Caroline Mulroney simply had to be included on the list as a Cabinet minister and Tory blue-blood. However, she had never actually been called to the bar despite having served as AG herself. It would have been a bit too much to confer the title King’s Counsel on someone not even allowed to practice law in Ontario. And so, it was arranged for Mulroney to be called to the bar “administratively,” without having to take any tedious bar exams, pay any fees, or even swear an oath at Roy Thompson Hall. This happened just three days before she was elevated to the august ranks of KC.

A Tragedy for Clients

But this is a tragedy, not a farce, for the clients whom these lawyers may go on to solicit. For inexperienced people who need legal help, choosing the right lawyer can be very difficult. Well-connected people can get high-quality referrals, but the average person phones the name they know or searches on Google. If this were not the case, then personal injury, family, and criminal defence firms wouldn’t spend the millions they do on advertising.

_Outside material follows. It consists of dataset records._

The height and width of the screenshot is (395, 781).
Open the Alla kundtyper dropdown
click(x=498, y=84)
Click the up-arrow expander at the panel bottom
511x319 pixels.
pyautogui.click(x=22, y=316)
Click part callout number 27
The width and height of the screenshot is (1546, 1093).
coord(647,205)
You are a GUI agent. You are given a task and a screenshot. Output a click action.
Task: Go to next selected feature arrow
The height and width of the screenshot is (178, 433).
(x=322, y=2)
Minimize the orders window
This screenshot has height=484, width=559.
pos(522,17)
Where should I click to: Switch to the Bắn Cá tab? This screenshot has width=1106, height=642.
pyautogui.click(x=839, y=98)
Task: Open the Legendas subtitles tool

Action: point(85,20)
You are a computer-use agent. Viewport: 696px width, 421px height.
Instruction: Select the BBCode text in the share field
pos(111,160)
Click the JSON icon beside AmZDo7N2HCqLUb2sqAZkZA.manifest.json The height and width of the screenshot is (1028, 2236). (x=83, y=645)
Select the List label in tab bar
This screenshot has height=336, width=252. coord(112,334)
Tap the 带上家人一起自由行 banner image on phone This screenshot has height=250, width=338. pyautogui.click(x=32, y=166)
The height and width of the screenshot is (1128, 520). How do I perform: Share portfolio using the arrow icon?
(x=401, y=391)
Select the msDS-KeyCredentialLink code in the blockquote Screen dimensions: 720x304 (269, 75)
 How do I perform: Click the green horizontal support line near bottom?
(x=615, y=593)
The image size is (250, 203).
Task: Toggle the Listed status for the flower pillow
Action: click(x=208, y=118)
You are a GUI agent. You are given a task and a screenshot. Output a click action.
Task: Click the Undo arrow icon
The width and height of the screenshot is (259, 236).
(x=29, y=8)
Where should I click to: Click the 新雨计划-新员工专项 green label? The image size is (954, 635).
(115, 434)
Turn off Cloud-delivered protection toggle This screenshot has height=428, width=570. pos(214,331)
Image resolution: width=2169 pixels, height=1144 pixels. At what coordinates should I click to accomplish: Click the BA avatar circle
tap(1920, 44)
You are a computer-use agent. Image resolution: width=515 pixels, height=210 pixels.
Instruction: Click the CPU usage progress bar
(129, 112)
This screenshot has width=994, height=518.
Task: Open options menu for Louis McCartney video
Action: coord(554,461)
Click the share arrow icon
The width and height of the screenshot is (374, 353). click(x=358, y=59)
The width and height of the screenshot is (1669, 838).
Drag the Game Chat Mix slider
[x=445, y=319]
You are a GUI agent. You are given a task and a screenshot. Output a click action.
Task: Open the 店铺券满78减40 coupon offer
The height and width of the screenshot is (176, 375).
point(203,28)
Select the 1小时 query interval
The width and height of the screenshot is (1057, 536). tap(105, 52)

For a lawyer seeking to attract inexperienced clients, a King’s Counsel designation would be manna from heaven. It’s an official recognition from the government which seems to suggest you are better than other lawyers. The fact that a few genuinely elite, non-politically-aligned names were put on the list add lustre, because we are judged by the company we keep. Prospective clients can be truly told that Joe Shmoe, who worked in politics before hanging out his shingle, is “King’s Counsel, just like Marie Henein.”

Prospective clients in Commonwealth countries with genuinely meritocratic King’s Counsel designations are even more likely to be duped by Ontario’s phony imitation. In the UK, King’s Counsel designations are apolitical and objective. They are made on the basis of recommendations from an independent panel of lawyers, somewhat like the panels that recommend judicial appointments in Canada. An Ontario KC who practices in England, or seeks to attract clients from England, will be in a good position to attract clients who take it as a mark of quality but don’t know the embarrassing truth about how such things are done in Ontario.

There is, of course, one class of client for whom KC will be a helpful and meaningful sign of quality. Those retaining lawyers to lobby this provincial government will know that, apart from the apolitical minority on the list, these are the government’s very best friends in the Ontario bar. That is helpful information, especially given how receptive this particular government is to lobbying.

The Law Society should preserve the Certified Specialist Program, after reforming it to ensure that it graces more of the best lawyers, and none who are mediocre. As for King’s Counsel, there is a compelling argument for an objective, meritocratic designation, open to the entire profession. However, I think it will need to have some name other than “King’s Counsel.” That phrase has been permanently poisoned in Ontario.

Comments

  1. jennifer leitch

    Great commentary!

  2. Dear Mr. Semple:

    Thank you for you article and the sharing of your opinions.

    While I agree with your views on the value of LSO Specialists program, your criticism of the reinstatement of the Kings Council designation seems a tad trite.

    The legal profession, and it traditions, is more than mere titles and marketing. The legal profession has been, and should continue to be, imbued with the role, representation and respect for the highest values and ethics that ‘the bar’ represents and the administration of justice in a free and democratic Canada.

    The Kings Counsel designation has an honourable tradition. Canada is still a constitutional monarchy, The King is still our head of state, and English common law is still our legal heritage.

    While I acknowledge that the passing Queen Elizabeth II last year has reduced the perceived public relevance of all things royal in Canada, until the day comes that Canada is a republic (through revolution or referendum?), I respectfully submit that the honour bestowed on lawyers as Kings Counsel is worthy of reinstatement and respect.

    Warmest regards, Norman A. Keith

  3. I am hopeful that the KC appointment debacle earlier this year will permanently degrade the value of the appointment, and embarrass those who hold it, to the point where they want to give it up, and we can just move on from this monarchist farce.